Start of Provided passage
Things I’ll never know about dad

a mission

agathales
Les (center), Agatha (right), and presumably other Walkers

My sisters and I long knew the biological father of my dad, Les Green, was someone other than my grandfather, McKinley Green. But what we’ll never know:  was he aware of the name of his biological father, Rev. Raymond Cornelius Cone? Did he have any dealings with him whatsoever? I tend to doubt it, but…

And how did he feel about being treated as “illegitimate”? When did he find out? Did he know about the newspaper coverage? My maternal grandmother remembered the stories. Did this affect the way she saw Les Green? They were not fans of each other, which left my mother in the middle of that mess.

One of my sisters suggested that we ask dad about this while he was alive. I was highly resistant in no small part because whatever information that we did know came not from him but from his wife and mother-in-law. I surmised that it was not something he wanted to discuss. I could have been wrong, I suppose.

His maternal grandparents claimed him as their son in the 1930 Census, though the truth had come out in the subsequent decade. As mentioned before, Cone had denied paternity. This was, of course, far before the days of DNA testing that would have proved the minister was a lying son of a…

Did dad know that his mother Agatha, the day after he was born, had taken legal action against RCC? After reading the newspaper clippings from September 1926 through January 1927 in the Binghamton Press and Sun-Bulletin, I’m still unclear precisely what Cone was being charged with. I THINK it was the failure to own up to the paternity, as opposed to assault or rape.
End of Provided passage
* **Activity list**:
1. Which individual people are named in the essay about the author's dad? List each one once.
2. Return the passage of the essay about the author's dad between "Did dad know" and "assault or rape.", inclusive.
The rows that come next are separate material with no tie to the essay.
Start of Data excerpts
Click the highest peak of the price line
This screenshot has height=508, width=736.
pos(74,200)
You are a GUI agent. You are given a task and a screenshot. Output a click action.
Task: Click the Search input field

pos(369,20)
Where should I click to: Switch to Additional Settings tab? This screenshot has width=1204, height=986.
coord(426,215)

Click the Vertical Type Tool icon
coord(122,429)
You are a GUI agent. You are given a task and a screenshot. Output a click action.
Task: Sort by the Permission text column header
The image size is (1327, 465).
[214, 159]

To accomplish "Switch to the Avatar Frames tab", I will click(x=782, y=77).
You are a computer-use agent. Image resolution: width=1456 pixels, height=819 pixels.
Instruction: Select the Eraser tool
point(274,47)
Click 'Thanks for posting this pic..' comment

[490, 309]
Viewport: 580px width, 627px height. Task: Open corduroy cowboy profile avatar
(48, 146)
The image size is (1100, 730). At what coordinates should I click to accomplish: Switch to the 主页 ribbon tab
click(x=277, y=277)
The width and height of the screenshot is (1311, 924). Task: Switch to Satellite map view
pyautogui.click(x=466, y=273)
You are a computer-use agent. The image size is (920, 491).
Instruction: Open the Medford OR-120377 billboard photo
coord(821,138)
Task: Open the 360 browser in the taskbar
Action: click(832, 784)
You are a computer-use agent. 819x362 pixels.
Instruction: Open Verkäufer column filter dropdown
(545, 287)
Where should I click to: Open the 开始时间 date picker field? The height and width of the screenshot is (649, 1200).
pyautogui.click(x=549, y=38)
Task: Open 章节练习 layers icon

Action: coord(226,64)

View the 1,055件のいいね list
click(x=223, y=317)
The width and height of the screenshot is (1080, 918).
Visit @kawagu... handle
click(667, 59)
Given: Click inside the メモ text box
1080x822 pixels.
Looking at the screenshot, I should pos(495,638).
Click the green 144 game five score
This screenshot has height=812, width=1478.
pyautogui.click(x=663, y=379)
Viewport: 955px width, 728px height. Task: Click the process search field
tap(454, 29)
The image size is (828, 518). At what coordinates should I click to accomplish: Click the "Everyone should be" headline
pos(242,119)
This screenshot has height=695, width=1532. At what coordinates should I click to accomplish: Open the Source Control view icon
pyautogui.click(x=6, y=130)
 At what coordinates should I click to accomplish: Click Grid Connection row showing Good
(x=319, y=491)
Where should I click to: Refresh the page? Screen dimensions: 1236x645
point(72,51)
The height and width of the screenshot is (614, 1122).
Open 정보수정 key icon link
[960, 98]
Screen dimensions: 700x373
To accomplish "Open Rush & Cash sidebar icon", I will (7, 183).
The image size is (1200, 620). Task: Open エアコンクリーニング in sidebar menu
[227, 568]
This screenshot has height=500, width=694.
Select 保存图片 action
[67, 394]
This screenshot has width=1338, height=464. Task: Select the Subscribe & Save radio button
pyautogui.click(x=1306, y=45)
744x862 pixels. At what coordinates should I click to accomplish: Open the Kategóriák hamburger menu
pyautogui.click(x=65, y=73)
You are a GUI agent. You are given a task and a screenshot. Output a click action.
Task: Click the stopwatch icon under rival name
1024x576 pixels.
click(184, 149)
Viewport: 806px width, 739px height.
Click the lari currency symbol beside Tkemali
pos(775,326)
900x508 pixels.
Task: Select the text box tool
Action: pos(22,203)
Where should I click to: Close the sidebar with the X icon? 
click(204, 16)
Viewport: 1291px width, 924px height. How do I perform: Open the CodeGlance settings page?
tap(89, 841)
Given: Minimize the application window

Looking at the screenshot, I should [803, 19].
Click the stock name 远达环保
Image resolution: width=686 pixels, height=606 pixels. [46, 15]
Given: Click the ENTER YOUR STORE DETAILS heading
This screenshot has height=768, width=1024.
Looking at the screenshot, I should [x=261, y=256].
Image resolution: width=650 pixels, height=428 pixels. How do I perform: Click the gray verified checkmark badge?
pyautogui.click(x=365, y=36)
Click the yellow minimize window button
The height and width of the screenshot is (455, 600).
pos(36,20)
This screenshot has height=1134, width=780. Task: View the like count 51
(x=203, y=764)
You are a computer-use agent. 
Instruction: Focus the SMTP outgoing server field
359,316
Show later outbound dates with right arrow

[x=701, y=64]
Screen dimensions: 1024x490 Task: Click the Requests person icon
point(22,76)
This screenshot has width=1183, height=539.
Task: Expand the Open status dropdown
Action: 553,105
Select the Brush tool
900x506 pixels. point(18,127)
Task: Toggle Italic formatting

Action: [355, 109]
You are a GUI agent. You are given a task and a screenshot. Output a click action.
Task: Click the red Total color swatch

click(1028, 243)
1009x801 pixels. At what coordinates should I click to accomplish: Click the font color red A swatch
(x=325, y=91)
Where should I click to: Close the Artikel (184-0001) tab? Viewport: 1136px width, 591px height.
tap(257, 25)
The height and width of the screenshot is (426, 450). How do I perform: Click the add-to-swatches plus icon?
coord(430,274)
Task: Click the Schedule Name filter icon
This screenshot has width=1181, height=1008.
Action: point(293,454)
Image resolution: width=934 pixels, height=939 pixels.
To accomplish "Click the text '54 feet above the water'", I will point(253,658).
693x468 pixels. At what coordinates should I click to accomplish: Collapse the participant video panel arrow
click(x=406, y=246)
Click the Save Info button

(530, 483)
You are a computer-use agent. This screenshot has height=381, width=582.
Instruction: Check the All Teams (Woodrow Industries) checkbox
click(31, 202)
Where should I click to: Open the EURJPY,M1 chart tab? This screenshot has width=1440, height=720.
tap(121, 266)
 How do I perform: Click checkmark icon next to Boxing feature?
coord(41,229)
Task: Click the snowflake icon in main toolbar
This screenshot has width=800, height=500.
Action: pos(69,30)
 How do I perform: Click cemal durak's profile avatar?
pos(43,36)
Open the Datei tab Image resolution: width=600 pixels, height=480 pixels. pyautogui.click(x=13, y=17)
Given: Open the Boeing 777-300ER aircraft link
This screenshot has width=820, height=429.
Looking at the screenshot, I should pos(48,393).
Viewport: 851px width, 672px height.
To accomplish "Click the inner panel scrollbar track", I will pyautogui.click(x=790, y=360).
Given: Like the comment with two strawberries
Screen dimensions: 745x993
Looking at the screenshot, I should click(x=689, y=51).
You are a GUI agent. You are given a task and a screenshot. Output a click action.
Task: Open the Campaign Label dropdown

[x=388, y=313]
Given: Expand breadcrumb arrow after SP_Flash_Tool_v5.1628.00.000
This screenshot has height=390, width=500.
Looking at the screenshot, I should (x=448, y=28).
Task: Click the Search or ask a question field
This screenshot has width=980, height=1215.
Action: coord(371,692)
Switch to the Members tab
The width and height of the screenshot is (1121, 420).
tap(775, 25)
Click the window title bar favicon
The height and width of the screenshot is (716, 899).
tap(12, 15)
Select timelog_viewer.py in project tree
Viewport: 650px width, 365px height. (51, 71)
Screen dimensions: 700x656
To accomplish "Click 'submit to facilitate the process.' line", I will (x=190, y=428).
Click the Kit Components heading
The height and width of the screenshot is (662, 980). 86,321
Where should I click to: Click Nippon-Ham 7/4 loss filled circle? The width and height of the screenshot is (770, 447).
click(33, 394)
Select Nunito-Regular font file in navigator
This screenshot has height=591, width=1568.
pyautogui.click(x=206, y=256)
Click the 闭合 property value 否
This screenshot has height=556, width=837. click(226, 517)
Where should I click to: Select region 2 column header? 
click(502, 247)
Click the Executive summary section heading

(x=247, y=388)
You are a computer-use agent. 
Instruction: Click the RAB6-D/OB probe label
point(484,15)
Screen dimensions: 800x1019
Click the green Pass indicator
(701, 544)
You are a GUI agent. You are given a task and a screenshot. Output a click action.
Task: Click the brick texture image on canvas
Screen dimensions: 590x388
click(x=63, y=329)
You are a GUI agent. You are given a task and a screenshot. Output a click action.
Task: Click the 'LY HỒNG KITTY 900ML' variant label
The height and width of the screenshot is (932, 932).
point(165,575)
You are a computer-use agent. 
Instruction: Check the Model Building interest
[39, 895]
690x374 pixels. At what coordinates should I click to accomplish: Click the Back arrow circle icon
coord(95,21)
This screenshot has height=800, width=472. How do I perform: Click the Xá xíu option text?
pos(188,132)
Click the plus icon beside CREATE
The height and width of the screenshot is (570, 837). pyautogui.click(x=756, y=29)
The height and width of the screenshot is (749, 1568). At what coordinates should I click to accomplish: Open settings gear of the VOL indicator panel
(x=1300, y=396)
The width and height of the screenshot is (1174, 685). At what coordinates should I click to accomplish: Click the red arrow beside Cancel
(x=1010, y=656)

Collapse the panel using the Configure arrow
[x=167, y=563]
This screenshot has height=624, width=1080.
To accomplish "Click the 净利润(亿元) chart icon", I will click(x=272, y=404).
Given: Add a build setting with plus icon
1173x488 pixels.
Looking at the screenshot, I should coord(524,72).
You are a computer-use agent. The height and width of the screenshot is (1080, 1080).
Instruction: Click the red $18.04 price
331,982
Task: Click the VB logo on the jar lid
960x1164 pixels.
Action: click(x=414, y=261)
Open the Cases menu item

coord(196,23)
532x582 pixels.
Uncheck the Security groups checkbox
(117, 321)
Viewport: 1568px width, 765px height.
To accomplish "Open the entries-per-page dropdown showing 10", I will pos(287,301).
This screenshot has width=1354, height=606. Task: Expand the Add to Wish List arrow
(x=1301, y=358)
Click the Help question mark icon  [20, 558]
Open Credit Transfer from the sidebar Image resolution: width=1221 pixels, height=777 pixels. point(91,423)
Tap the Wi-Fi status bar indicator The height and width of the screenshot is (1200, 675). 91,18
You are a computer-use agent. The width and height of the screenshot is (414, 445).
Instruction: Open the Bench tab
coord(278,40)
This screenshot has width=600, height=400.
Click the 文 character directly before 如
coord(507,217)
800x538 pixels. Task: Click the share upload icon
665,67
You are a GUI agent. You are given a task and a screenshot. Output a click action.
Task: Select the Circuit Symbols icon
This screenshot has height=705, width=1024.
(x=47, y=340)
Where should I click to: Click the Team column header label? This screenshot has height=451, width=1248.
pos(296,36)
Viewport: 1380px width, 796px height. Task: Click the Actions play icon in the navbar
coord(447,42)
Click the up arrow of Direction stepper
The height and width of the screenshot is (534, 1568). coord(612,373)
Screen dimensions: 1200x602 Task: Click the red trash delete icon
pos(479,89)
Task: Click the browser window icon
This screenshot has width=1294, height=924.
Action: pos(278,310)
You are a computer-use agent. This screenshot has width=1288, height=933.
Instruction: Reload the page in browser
End of Data excerpts
* **Response list**:
1.
- Les Green
- Agatha
- McKinley Green
- Rev. Raymond Cornelius Cone

2.
Did dad know that his mother Agatha, the day after he was born, had taken legal action against RCC? After reading the newspaper clippings from September 1926 through January 1927 in the Binghamton Press and Sun-Bulletin, I’m still unclear precisely what Cone was being charged with. I THINK it was the failure to own up to the paternity, as opposed to assault or rape.